Now, imagine you are a bank or some other big company that is an actually tempting target with a high profile web presence. I only had to defend against a few thousand attackers, at a fairly limited rate of a handful of day. What does Wells Fargo or Walmart have to defend against? Thousands a day? Tens or hundreds of thousands a day? We’ve got 8 billion people on Earth now. Say 1% of 1% are malicious black hat hackers (probably a massive underestimate). That’s still 800,000 people. Even if they were evenly distributed among all of the high profile businesses, and each was only allowed to attack the one business he or she is assigned to, those businesses could never afford to hire the same number of people to defend. And this isn’t even how it actually works. Each of those 800k people is going to rotate through a certain subset of those businesses, regularly attacking each one. They are also going to attack smaller businesses that aren’t high profile now and then, and some will even attack private individuals, just by targeting random IP addresses (which is probably where my attack attempts came from).

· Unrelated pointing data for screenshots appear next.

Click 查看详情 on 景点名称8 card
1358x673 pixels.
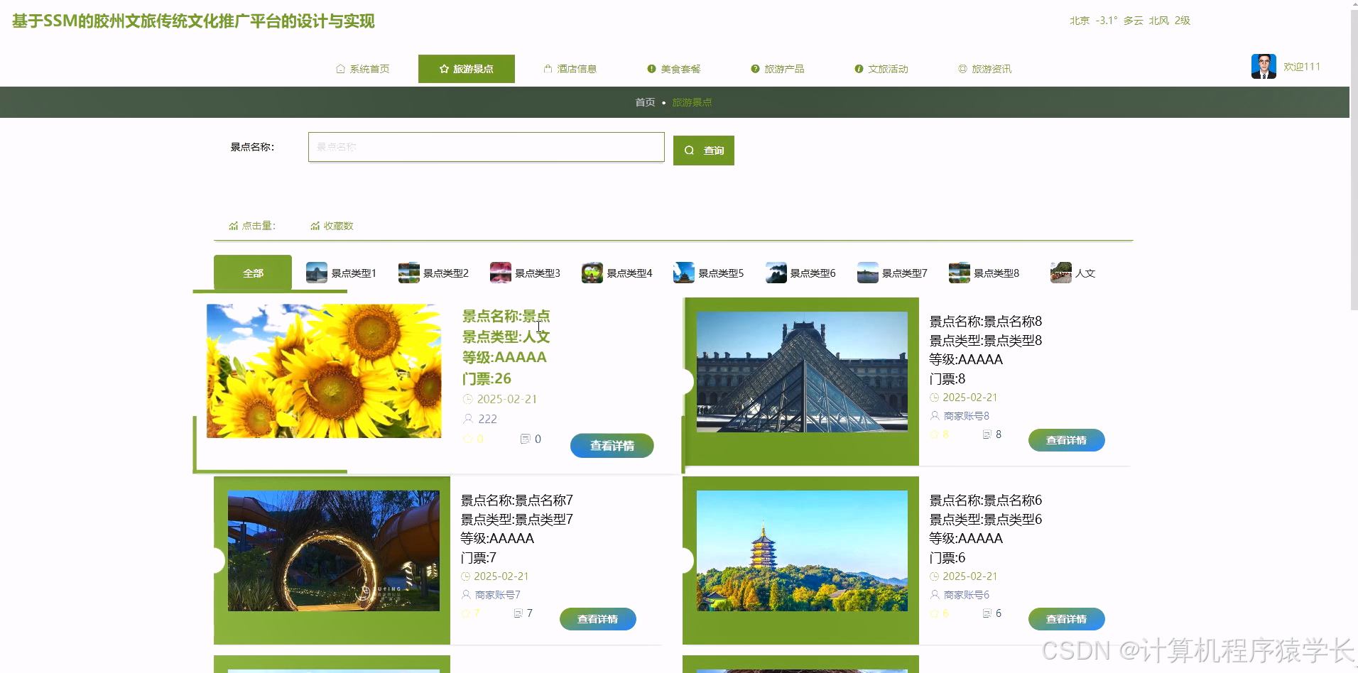pos(1065,440)
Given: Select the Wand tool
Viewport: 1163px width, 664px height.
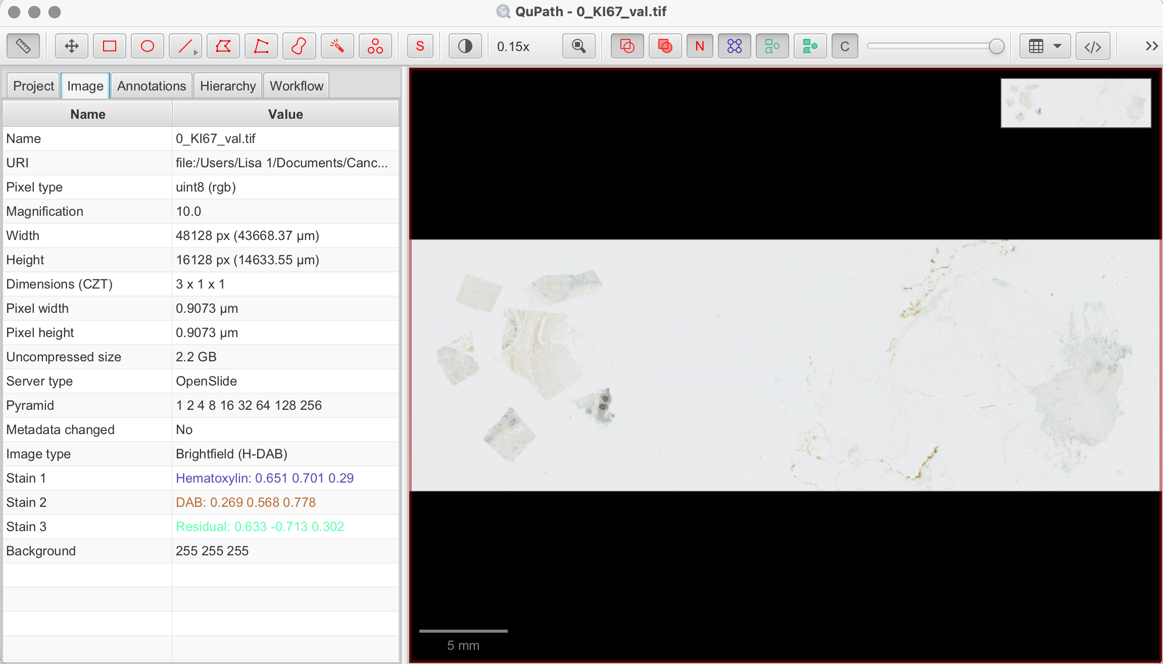Looking at the screenshot, I should point(337,46).
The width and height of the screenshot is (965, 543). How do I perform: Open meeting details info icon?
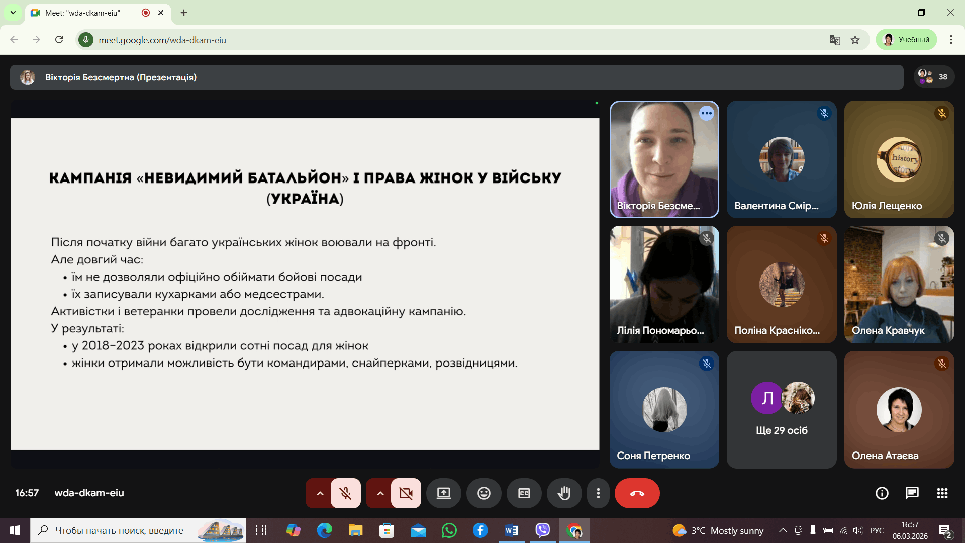(882, 493)
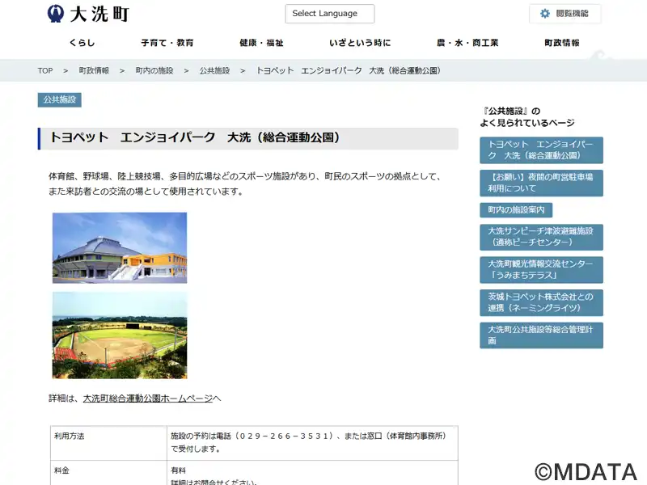Open the 閲覧機能 gear settings button
The width and height of the screenshot is (647, 485).
565,14
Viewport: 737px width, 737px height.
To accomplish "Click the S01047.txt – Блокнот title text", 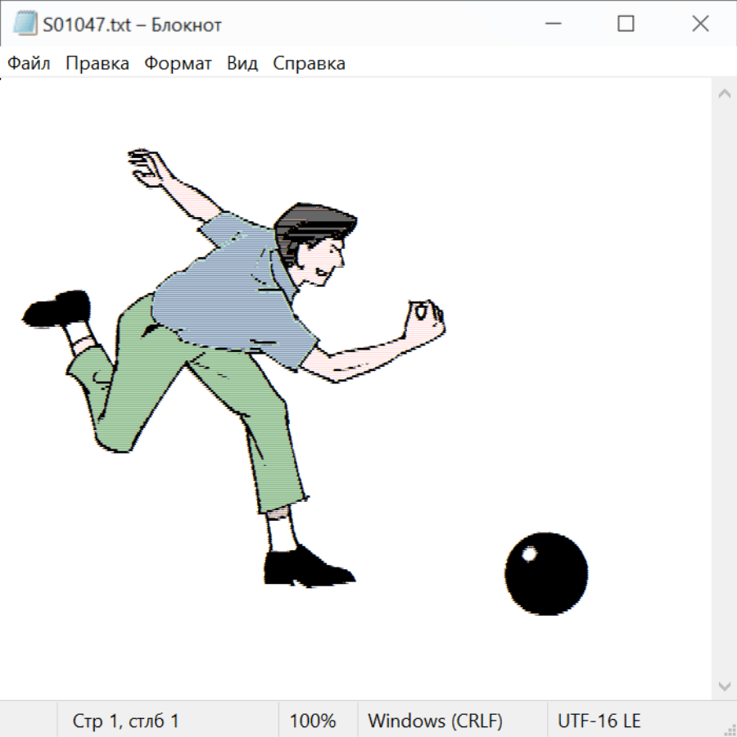I will tap(133, 25).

So we aren’t just talking about having a small handful of people trying to defend a large number of access points. And we aren’t just talking about defenders having to defend all of them while attackers only need to breach one of them. On top of all of that, for each defender, there are hundreds or even thousands of attackers they have to defend against. Your average public facing server is a fortress with lots of doors and a small handful of defenders in charge of making sure they only let in people who are allowed, surrounded by an absolutely massive siege of attackers trying every trick in the book to get in the doors or even to just blast new holes they can get in through. The biggest problem probably isn’t the number of doors or the mechanics of defense (attacker only needs one opening, defender must thus defend all). It’s the enormous collective resources of the attackers compared to the very limited resources of the defenders.
Unfortunately, many employers think URL shorteners, QR codes and other link obfuscations are great. If evil AI wants to take over humanity’s computers, it had better hurry up because humans are ruining wveytjing just fine.
That was supposed to be a reply to Elliot Williams abover about URL shorteners.